## ENUNCIADO DEL PROBLEMA 1
Según el fragmento sobre Gabriel Espinosa, ¿qué oficio declara tener Espinosa cuando lo interroga Rodrigo de Santillán?
....
Fotografía tomada del libro España histórica de Antonio Cárcer Montalbán.
Ediciones Hymsa. 1934

   Pero tanto alboroto, como es natural, no hace sino llamar la atención de las autoridades y, una vez más, es el azar el que marca el guión de la historia: está Espinosa en Valladolid, cuando una mujer con la que ha hecho cierta amistad, descubre que Gabriel guarda joyas de valor impropias de su condición. Temerosa por verse involucrada con quien pudiera ser incapaz de justificar la posesión de piezas tan valiosas, da cuenta a la Justicia. Tras las primeras indagaciones, se le descubren a Espinosa una miniatura con el retrato de doña Ana, una sortija, con otro retrato, éste del rey don Felipe, relojes y otras piezas variadas. Rodrigo de Santillán, Alcalde de Corte de la Chancillería de Valladolid, le interroga. Dice Espinosa, que es pastelero en la villa de Madrigal y que le fueron entregadas por doña Ana, monja de Santa María, para su reparación o venta. Sospecha don Rodrigo de la versión del pastelero, ordena que se le detenga, y prosigue sus pesquisas, que ahora se dirigen hacia la dueña de las joyas.

   Y hasta el convento llega el alguacil Cerecedo con el aviso para doña Ana de lo sucedido, del rescate de sus joyas y el prendimiento de Espinosa. Doña Ana defiende a éste, y responde que son suyas las joyas y que ha sido ella la que de grado ha entregado a don Gabriel las mismas para su venta.

   Pero Santillán desconfía. Obstinado en conocer la verdad, llega a sus manos una carta de doña Ana y otra de su confesor Miguel de los Santos, dirigida a Espinosa. Las cartas resultan comprometedoras. En ellas, antes que las palabras de amor, alarma al Alcalde comprobar que Espinosa recibe el trato de Majestad por la sobrina del rey. Y aún hay más. Un nuevo personaje, el confesor De los Santos, antiguo conocido del rey don Felipe, entra a formar parte de la enmarañada trama. Santillán se propone penetrar en ella.
....
## ENUNCIADO DEL PROBLEMA 2
Reproduzca sin modificación alguna las filas comprendidas desde la que contiene "Task: Click checkmark" hasta el final de las filas, ambas inclusive.
....
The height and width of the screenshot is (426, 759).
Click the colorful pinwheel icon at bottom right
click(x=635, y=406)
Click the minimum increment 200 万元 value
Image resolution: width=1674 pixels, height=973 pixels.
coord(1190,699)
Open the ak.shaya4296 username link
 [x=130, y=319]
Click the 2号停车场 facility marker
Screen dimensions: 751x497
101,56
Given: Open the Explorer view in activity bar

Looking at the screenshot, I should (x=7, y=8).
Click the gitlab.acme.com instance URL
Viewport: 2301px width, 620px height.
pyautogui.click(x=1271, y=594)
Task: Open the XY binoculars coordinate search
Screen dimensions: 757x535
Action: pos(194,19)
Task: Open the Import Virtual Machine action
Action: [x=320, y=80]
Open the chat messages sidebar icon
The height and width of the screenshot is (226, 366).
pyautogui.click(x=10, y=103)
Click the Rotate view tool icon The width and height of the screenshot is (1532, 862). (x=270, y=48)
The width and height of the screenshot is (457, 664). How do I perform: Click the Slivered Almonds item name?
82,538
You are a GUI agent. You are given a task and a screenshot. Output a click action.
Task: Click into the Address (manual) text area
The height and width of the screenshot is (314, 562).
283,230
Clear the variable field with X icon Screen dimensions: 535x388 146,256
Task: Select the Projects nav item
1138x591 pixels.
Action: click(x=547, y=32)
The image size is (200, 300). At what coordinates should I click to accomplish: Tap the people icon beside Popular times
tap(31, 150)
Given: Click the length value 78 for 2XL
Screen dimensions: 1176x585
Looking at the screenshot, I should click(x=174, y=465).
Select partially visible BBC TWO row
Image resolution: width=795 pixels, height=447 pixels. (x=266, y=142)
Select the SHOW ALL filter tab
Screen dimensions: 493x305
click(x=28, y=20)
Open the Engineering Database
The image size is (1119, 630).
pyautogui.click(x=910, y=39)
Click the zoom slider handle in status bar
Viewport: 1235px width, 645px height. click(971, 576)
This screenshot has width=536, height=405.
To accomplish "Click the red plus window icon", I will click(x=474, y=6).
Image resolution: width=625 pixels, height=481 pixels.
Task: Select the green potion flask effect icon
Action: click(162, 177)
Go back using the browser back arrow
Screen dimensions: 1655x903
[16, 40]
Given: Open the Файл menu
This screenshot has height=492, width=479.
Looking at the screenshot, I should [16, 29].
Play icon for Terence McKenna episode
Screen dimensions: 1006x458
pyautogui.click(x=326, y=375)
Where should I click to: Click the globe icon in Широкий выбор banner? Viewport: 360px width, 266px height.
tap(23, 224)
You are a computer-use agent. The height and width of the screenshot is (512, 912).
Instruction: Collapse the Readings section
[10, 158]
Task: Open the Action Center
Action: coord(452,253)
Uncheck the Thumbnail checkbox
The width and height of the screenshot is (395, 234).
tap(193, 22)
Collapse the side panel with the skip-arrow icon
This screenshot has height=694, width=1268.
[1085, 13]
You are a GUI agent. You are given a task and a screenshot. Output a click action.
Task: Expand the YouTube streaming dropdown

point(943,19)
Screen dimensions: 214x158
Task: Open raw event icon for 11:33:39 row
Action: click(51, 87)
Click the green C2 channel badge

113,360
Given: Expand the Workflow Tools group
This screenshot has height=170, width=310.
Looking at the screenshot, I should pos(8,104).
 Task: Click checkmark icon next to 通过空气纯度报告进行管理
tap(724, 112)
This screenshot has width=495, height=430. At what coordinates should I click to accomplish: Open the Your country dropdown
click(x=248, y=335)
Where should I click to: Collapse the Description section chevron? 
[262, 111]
....
## RESPUESTA DEL EJERCICIO 1
Declara ser pastelero en la villa de Madrigal.

## RESPUESTA DEL EJERCICIO 2
 Task: Click checkmark icon next to 通过空气纯度报告进行管理
tap(724, 112)
This screenshot has width=495, height=430. At what coordinates should I click to accomplish: Open the Your country dropdown
click(x=248, y=335)
Where should I click to: Collapse the Description section chevron? 
[262, 111]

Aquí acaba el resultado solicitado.